What are social services?
The INNOSERV platform takes an inclusive view of social services
A key point of reference is the concept of social services of general interest that has been proposed by the European Commission in 2006 and has since then been quoted in numerous publications by institutions and stakeholders. It includes statutory and complementary social security schemes as well as other essential services provided directly to the person (European Commission 20061, SPC 20102).
Taking this approach into account, we define innovative social services as those services that meet individuals’ needs in the areas of health, education and care in living in wider society through:
• the promotion of social interaction for mutual support
• the delivery of organizational arrangements for the provision of directed support to individuals or groups.
The INNOSERV platform
The INNOSERV platform will take a wide vision to reflect the complexity of the different perspectives on social services and how they work together in today’s social/health/care systems (e.g. the division of work between formal and informal care).

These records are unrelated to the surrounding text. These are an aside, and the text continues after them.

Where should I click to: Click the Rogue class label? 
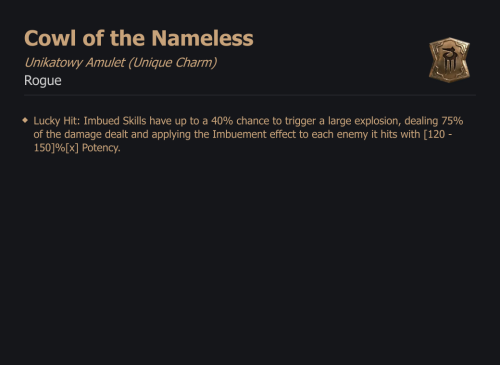point(43,81)
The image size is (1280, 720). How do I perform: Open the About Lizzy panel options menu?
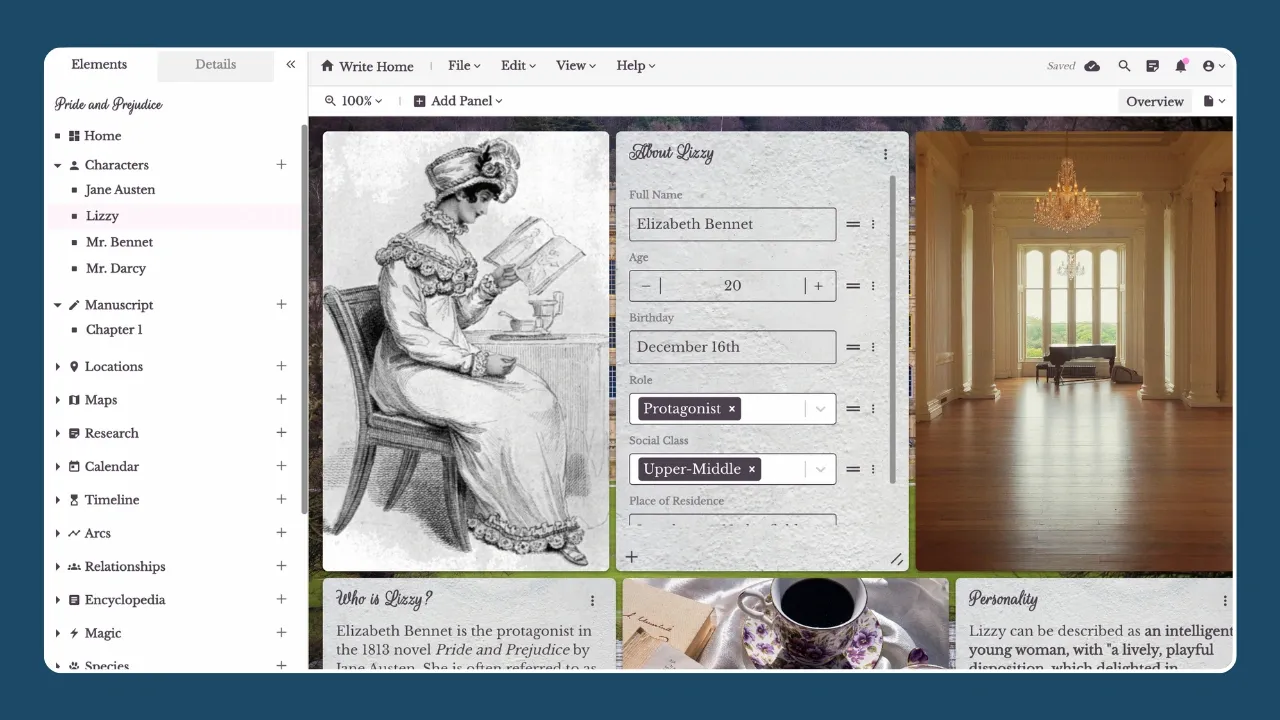[885, 153]
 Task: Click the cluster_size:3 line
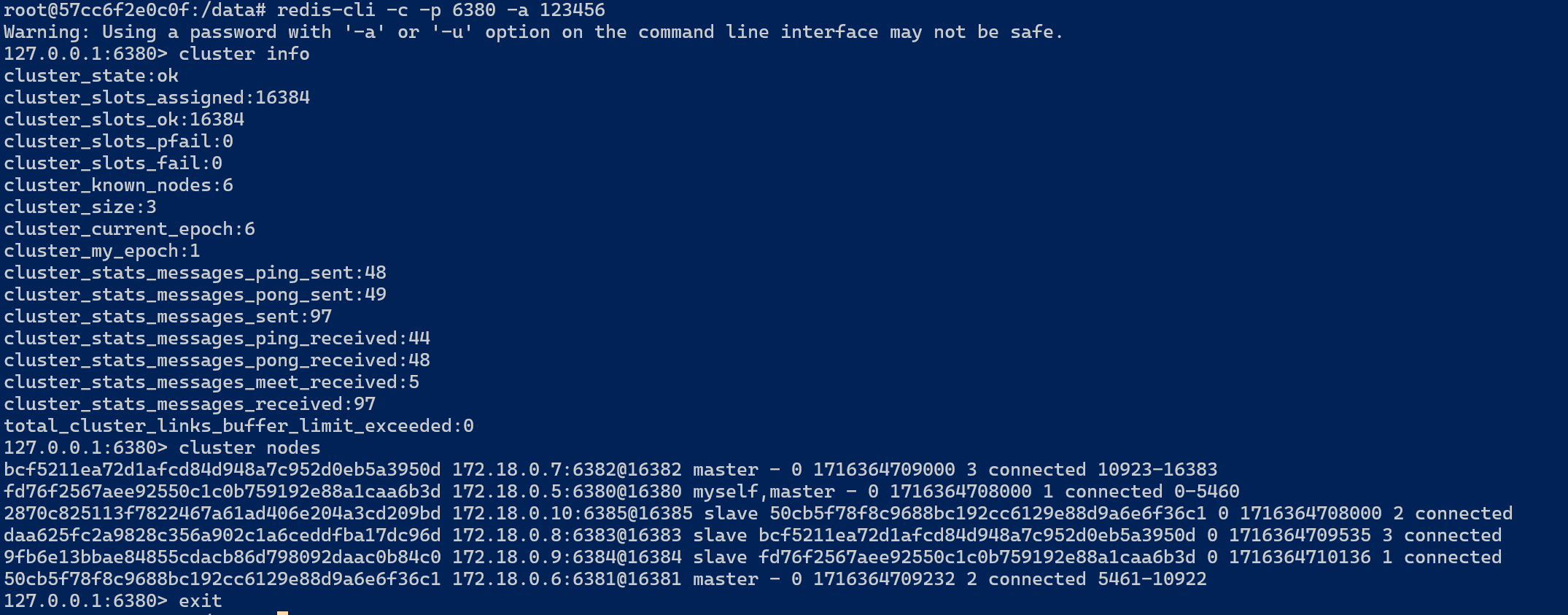80,207
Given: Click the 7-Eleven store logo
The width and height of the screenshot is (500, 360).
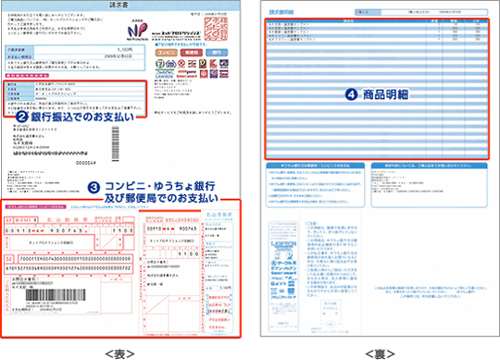Looking at the screenshot, I should [x=160, y=64].
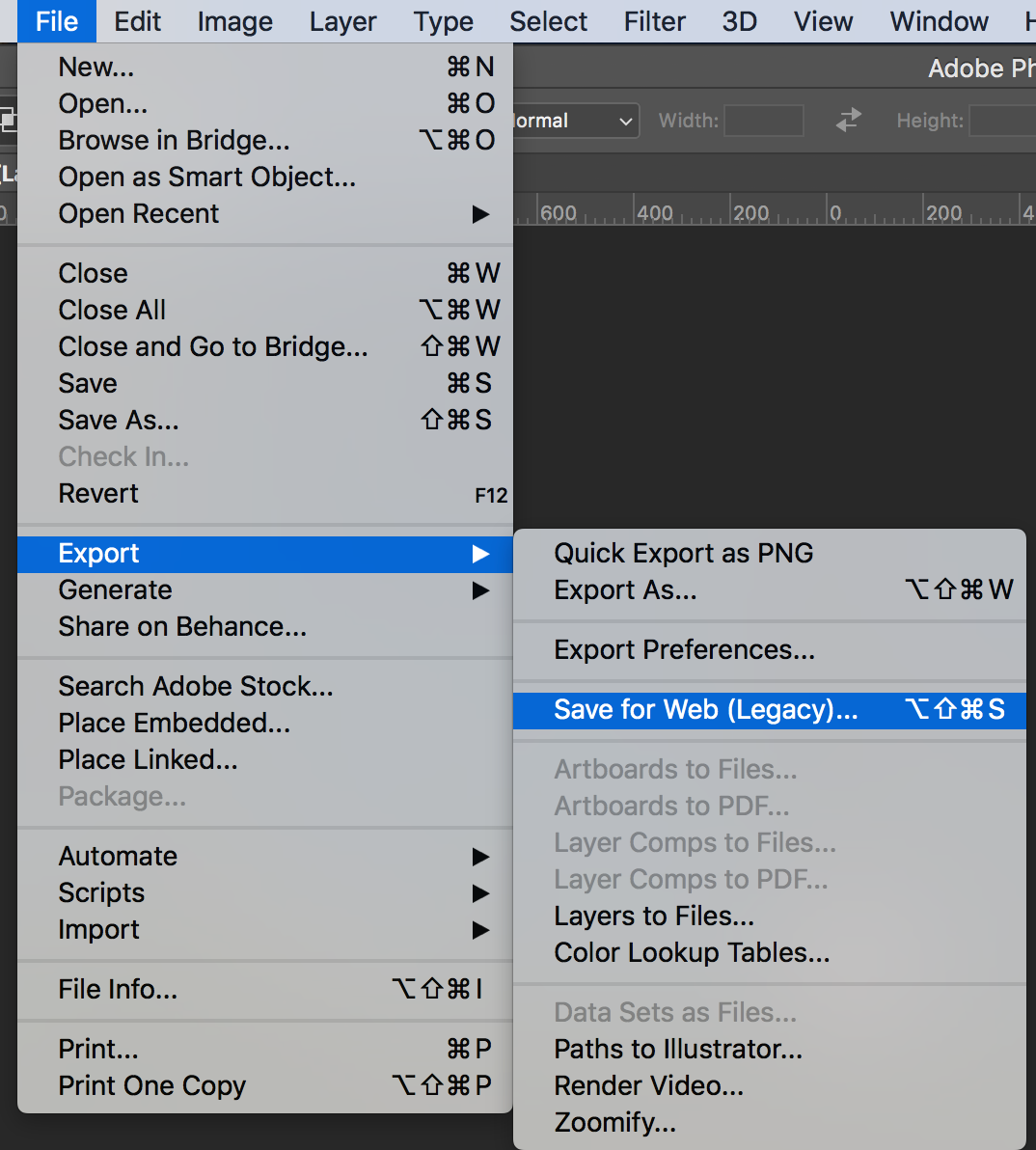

It will look at services as a process of socialisation by which (i) responsibility is accepted by societal institutions to support individuals in their daily life and (ii) seeing individuals not as isolated beings but as part and parcel of social entities of different kinds. More recently social services have been defined as economic ‘goods’ which can be traded.
This has challenged some more traditional views of social change to promote greater social equality, though the two perspectives are not necessarily incompatible.
This project therefore recognises that social services systems have developed as specific services and as a wider function of society as they develop in different member state economies in relation to social change and our understanding of society.
They also clearly relate to the various models of ‘social protection’ in place across the EU4, and more recently have been defined in relation to the ‘active Inclusion of people excluded from the labour market’.5
This wide scope on social services will then be focussed on key developments through empirical and analytical work of the consortium members.
Innovation in social services
Innovation in social services will be investigated in the fields of health, education, and welfare and across these fields by focusing on: (i) the practical cooperation and networking of actors across different service fields, (ii) the emergence of hybrid organizations which combine features of NPOs/NGOs, profit-organizations, and volunteer associations; (iii) the collaboration of professionals from different disciplines with policy makers, users, and volunteers.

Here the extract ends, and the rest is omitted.